[Stored dataset items]
* * *
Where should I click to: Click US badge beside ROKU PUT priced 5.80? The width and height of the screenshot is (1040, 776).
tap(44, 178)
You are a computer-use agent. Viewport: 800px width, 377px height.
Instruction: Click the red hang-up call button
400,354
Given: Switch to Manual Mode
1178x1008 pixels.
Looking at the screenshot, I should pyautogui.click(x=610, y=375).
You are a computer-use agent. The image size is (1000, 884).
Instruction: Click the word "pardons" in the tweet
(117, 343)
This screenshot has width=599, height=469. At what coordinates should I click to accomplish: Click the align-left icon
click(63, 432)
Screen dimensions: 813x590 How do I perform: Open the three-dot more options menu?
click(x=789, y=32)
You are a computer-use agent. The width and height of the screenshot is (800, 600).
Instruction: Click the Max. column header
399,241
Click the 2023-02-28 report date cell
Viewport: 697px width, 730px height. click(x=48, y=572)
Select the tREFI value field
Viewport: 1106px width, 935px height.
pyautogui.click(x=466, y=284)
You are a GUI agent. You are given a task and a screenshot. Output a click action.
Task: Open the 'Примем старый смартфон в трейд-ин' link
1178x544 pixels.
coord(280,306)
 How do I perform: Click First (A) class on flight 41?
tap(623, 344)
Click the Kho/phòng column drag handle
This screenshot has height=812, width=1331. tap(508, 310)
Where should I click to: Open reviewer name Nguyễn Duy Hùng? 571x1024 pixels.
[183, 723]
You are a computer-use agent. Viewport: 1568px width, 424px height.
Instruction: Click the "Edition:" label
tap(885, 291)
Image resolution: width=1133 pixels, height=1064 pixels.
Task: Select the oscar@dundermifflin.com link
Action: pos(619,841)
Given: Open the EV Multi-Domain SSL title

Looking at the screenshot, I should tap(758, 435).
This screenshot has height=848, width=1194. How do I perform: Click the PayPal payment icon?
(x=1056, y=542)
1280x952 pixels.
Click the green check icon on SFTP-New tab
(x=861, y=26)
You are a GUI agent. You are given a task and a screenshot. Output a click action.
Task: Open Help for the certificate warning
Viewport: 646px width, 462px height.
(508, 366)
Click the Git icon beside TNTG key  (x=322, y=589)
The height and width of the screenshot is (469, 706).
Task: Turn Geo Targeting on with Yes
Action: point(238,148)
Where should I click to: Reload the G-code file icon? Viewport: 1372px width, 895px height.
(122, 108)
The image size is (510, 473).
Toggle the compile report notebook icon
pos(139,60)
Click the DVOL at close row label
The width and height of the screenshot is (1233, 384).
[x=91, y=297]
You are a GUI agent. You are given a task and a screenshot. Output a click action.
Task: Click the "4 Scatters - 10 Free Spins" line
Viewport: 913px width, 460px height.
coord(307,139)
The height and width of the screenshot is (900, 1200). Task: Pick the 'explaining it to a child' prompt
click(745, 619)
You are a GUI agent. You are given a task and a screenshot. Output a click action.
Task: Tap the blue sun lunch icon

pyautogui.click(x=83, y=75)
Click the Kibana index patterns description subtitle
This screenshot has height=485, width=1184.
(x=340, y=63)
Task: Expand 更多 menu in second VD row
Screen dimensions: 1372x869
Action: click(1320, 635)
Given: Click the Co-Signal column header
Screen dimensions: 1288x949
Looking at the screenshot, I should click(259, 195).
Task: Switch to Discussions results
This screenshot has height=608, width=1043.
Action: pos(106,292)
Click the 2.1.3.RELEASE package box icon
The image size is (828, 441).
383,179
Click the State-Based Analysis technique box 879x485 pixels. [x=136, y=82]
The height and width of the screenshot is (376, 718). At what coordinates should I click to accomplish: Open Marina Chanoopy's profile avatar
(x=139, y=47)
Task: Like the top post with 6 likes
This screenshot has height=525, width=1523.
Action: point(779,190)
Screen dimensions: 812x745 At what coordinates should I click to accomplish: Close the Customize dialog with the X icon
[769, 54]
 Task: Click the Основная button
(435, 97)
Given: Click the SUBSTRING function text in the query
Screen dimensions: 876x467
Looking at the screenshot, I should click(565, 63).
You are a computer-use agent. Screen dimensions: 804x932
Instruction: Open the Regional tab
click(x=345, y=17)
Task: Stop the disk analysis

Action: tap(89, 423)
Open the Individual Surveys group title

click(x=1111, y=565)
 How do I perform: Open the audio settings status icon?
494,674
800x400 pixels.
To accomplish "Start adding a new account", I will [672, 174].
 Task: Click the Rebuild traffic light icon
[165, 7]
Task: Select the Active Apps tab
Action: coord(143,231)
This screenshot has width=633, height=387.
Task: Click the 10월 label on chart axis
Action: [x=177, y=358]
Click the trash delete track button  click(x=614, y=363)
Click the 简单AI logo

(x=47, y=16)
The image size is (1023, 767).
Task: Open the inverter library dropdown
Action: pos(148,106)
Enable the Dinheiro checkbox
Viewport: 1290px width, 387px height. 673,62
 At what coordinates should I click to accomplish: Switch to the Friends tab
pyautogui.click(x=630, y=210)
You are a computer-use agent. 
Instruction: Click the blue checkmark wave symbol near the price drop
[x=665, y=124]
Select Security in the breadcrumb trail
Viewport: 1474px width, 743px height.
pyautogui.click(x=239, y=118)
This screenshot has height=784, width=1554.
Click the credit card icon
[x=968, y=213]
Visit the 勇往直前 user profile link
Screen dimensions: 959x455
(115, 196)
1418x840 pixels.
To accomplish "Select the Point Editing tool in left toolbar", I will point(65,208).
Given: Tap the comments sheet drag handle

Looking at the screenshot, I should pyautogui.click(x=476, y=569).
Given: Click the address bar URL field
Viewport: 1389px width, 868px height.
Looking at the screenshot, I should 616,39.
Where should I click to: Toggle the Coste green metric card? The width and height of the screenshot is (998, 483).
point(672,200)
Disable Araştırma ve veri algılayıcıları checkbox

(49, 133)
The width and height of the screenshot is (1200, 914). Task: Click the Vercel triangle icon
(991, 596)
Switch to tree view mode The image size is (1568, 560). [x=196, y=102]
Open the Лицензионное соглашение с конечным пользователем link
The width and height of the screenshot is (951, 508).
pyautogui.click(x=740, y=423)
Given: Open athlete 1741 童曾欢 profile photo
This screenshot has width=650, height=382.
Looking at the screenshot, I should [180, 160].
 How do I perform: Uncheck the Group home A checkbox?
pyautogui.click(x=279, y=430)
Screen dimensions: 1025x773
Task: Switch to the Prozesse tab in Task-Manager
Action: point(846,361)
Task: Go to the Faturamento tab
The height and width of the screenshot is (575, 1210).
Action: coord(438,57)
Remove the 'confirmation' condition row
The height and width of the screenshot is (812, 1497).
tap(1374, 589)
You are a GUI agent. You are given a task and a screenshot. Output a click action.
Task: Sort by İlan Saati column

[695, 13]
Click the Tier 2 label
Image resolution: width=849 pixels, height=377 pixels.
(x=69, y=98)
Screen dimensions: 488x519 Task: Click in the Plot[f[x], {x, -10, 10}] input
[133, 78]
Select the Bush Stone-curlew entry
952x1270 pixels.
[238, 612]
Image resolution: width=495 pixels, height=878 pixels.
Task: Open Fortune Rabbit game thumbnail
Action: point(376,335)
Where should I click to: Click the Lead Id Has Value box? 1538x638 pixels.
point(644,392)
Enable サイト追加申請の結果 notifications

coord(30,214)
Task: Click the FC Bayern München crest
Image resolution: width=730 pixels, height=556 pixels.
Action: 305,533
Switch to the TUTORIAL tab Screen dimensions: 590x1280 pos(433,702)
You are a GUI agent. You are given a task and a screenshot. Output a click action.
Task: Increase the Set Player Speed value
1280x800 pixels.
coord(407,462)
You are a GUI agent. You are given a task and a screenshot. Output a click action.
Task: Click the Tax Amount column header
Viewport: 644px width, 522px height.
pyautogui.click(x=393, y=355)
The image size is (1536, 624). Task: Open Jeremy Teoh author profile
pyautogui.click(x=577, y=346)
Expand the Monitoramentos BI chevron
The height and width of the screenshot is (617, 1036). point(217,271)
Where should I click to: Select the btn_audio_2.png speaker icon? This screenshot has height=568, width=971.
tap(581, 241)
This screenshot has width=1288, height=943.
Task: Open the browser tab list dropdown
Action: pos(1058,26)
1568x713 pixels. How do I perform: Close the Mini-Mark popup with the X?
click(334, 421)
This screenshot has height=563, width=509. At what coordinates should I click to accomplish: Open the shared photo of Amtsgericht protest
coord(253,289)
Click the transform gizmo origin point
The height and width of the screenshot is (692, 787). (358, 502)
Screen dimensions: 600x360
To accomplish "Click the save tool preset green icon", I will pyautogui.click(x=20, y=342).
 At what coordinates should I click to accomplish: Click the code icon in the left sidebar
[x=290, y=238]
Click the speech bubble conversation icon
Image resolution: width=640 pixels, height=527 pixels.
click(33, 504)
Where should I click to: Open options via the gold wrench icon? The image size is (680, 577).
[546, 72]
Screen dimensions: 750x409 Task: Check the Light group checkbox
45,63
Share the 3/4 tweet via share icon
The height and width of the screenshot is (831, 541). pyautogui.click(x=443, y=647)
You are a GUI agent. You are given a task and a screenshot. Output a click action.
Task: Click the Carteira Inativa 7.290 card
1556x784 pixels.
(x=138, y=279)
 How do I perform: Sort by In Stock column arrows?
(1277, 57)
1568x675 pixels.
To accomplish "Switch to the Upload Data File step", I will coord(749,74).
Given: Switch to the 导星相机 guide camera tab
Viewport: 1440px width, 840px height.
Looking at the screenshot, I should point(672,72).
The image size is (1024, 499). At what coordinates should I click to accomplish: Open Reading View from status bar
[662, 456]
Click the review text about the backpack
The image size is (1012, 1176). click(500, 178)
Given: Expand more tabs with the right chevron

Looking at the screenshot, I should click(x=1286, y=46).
* * *
### Exercise details
What are the lines above, starting at the one with "Image resolution: width=849" and ending at the one with "Select the Bush Stone-curlew entry"? Give them again exactly, and only them.

### Answer for this exercise
Image resolution: width=849 pixels, height=377 pixels.
(x=69, y=98)
Screen dimensions: 488x519 Task: Click in the Plot[f[x], {x, -10, 10}] input
[133, 78]
Select the Bush Stone-curlew entry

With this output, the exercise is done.